There “is a notable absence of high-quality evidence” that cannabis has a therapeutic effect in many mental disorders, according to a comprehensive review and meta-analysis of existing research published in The Lancet.
“Medicinal cannabinoids, including medicinal cannabis and pharmaceutical cannabinoids and their synthetic derivatives, such as tetrahydrocannabinol (THC) and cannabidiol (CBD), have been suggested to have a therapeutic role in certain mental disorders,” said study author Louisa Degenhardt, a University of New South Wales Scientia Professor.
“In multiple countries such as the United Kingdom, Australia, the United States and Canada, cannabis and cannabinoids are being made available for medicinal use. Data from U.S. states where medicinal cannabis use has been legal for some time suggest that mental health symptoms are a common reason that people report they are using cannabis medicinally.”
“For these reasons we wished to systematically examine the evidence in order to provide a summary of the evidence that exists, and attempt to make clear what we know – and don’t yet know – about the potential of cannabinoids for mental health. We analysed the available evidence to ascertain the effectiveness and safety of all types of medicinal cannabinoids in treating symptoms of various mental disorders,” Degenhardt told PsyPost.
The researchers were particularly interested in six mental health disorders in adults: depression, anxiety, attention-deficit hyperactivity disorder (ADHD), Tourette syndrome, post-traumatic stress disorder (PTSD), and psychosis.

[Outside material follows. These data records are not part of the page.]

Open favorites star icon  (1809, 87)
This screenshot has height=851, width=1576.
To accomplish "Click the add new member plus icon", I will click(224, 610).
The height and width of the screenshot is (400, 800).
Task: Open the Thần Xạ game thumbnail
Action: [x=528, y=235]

They examined 83 studies published between 1980 and 2018, 40 of which were randomized controlled trials. Of the 83 studies, 42 examined depression, 31 examined anxiety, eight examined Tourette syndrome, three examined ADHD, 12 examined PTSD, and 11 examined psychosis. The studies included a combined 3,067 participants.
“There is scarce evidence to suggest that cannabinoids improve depressive disorders and symptoms, anxiety disorders, attention-deficit hyperactivity disorder, Tourette syndrome, post-traumatic stress disorder, or psychosis,” Degenhardt said.
“There is very low quality evidence that pharmaceutical THC (with or without CBD) leads to a small improvement in symptoms of anxiety among individuals with other medical conditions.”
In particular, an analysis of seven studies of 252 participants provided some evidence that medicinal cannabinoids improved anxiety symptoms among individuals with other medical conditions.
“We need high-quality randomised controlled trials to properly assess the effectiveness and safety of medicinal cannabinoids, compared with placebo and standard treatments, for the treatment of mental disorders. This evidence is essential before clinical guidelines can be provided about the medicinal use of cannabinoids for these disorders,” Degenhardt told PsyPost.
But it’s possible that higher quality and larger studies could uncover some meaningful therapeutic effects. The current review was limited by the small amount of available data and small study sizes, the researchers noted, meaning that the lack of significant effects could “reflect the sparse evidence base.”
“There remains insufficient evidence to provide guidance on the use of cannabinoids for treating mental disorders within a regulatory framework. Further high-quality studies directly examining the effect of cannabinoids on treating mental disorders are needed,” Degenhardt said.
The study, “Cannabinoids for the treatment of mental disorders and symptoms of mental disorders: a systematic review and meta-analysis“, was authored by Nicola Black, Emily Stockings, Gabrielle Campbell, Lucy T Tran, Dino Zagic, Wayne D. Hall, Michael Farrell, and Louisa Degenhardt.